After an absolutely pit yesterday, I was able to pull myself out and get the job done. Grateful for the win – it’s only upwards from here. We put out a good team performance and treasured the ball‼️ #RealSteel pic.twitter.com/Z1NNAfOcKv
McCollin went to New Zealand with the objective of ‘growing’ as an athlete – she wants to learn from every moment. With Georgia Heffernan and Jennifer O’Connell both gaining season-ending injuries, her role within the Steel’s shooting end has just become even more pronounced.
When O’Connell was fit, she’d often take the lion’s share of the opportunities at goal. Now McCollin must embrace the workload and help guide younger players.
Beko league player Grace Namana and training partner Kiana Pelasio both joined her in the Steel’s second Round Five encounter and while they establish themselves and shake off any ANZ Premiership nerves, McCollin must be a rock for her outfit.
“One of our main words is ‘heart’. We put our hearts out there and we play with passion, that’s something that we constantly remind ourselves of.
“We’re about family, we’re very close and I think that’s so, so important when you’re trying to build a team. We’re quite humble people as well and appreciate being here.”
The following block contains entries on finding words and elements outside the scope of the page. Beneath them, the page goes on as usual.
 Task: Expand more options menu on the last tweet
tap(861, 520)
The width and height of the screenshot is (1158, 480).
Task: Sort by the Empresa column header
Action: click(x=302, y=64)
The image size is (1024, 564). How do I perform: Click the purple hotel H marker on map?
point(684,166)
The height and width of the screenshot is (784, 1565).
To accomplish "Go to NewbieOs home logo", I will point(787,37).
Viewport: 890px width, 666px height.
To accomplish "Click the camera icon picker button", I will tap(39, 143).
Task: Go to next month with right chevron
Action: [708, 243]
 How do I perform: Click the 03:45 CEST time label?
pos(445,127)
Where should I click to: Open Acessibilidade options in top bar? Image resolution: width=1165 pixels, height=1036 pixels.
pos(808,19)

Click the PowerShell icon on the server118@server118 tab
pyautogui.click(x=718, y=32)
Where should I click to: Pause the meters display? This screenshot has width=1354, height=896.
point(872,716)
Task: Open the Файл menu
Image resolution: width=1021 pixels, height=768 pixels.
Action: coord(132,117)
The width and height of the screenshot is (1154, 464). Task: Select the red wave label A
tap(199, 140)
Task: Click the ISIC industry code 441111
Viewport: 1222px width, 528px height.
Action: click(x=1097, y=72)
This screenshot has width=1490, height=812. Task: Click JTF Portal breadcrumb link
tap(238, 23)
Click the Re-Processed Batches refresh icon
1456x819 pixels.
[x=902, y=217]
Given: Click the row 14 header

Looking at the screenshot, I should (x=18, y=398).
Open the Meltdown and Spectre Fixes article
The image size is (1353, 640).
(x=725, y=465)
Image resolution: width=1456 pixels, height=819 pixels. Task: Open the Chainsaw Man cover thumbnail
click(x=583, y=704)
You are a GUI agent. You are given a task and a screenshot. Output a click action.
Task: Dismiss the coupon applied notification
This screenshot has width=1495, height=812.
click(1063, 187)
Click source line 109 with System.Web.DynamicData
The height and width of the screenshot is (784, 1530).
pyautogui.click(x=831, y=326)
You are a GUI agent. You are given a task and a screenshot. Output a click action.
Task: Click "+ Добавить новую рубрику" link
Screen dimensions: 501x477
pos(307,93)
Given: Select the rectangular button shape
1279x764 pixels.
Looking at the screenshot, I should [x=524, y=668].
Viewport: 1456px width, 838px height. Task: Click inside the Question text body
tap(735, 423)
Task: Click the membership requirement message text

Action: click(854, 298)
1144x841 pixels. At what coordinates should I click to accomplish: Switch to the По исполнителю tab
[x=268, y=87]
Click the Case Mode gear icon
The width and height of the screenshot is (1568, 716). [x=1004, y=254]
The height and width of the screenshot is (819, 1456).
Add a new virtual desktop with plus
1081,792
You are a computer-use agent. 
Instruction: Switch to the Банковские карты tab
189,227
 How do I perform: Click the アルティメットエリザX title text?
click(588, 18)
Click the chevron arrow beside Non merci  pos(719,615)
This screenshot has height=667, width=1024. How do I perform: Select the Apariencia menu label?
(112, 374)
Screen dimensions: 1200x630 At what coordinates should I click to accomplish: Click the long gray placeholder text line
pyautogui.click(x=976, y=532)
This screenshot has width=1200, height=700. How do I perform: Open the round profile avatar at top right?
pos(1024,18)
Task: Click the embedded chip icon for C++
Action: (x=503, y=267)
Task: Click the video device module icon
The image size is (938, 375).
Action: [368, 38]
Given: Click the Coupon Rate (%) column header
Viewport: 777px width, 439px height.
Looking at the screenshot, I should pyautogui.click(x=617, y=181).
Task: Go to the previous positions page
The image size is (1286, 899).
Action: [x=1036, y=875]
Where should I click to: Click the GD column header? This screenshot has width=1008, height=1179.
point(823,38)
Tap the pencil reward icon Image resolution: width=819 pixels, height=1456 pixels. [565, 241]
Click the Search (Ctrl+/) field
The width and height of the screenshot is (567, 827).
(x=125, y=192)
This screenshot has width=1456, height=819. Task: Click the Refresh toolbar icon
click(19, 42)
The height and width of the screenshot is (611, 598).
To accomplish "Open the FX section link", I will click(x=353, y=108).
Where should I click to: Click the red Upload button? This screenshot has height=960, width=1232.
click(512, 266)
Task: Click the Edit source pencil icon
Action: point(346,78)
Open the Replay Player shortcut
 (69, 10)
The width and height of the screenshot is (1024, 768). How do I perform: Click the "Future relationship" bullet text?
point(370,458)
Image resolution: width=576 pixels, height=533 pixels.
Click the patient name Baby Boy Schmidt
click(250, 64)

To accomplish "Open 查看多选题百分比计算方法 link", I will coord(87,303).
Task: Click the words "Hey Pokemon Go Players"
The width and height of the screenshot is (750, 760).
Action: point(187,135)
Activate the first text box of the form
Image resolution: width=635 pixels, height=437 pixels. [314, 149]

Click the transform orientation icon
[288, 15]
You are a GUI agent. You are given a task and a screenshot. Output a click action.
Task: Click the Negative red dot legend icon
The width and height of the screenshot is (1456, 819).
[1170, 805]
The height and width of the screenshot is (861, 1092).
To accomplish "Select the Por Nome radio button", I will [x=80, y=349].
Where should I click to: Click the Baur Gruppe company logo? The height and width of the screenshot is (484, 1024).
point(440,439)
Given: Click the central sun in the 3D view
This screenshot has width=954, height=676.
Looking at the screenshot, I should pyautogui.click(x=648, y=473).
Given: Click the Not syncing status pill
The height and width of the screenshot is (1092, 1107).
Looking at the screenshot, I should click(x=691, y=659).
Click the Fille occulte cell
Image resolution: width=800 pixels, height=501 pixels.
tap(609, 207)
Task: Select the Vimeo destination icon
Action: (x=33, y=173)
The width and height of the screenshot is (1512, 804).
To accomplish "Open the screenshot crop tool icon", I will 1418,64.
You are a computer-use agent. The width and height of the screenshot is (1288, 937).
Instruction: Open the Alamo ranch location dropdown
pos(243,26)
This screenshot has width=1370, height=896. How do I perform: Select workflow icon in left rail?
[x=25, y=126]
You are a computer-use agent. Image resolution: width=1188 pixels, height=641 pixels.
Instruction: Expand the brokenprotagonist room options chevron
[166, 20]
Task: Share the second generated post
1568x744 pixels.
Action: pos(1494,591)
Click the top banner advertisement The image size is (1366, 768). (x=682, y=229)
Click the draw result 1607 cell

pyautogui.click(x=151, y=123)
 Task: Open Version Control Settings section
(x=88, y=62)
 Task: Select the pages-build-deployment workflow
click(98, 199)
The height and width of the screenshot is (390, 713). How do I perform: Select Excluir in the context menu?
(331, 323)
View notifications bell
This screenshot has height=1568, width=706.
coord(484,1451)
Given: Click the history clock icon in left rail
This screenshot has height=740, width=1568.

McCollin’s formative months in New Zealand haven’t been all sweetness and light. COVID-19 created an unprecedented situation and then, like everyone, she was affected by the death of George Floyd. In the aftermath and as the Black Lives Matter movement continued, those around her made themselves known, something she was grateful for.
“Just having my friends reach out and connect with me was pretty good. To have them saying, I support you in this was really good and to see everybody being able to come together and be supportive of each other.
“I think that it did spark some conversation. I know that some of the girls in the Superleague were talking a lot on Twitter and I joined in on the conversations. There was dialogue and to hear people’s perspective on things was really good.
“Now you have more people talking about those things. A lot of the time you don’t know what people of colour really go through on a day-to-day basis.
“So, I think it was really good for everybody to be able to speak up and to share those things, so that we can just be a little bit more aware of what’s happening.
“The thing now is what’s next? What do we do next? Yes, we’re posting on Twitter and on Instagram but what are we going to do to actually make a difference?
“What are we going to do that can actually impact the lives of others? That’s a big step that everybody needs to think about.”
Next on a netball court for McCollin and the Steel are back-to-back Round Six matches against the Waikato Bay of Plenty Magic and Tactix.
Training three times a day in pre-season, and having three pre-seasons due to COVID-19’s impact, means that McCollin and those around her have the fitness levels to cope with such a demanding schedule.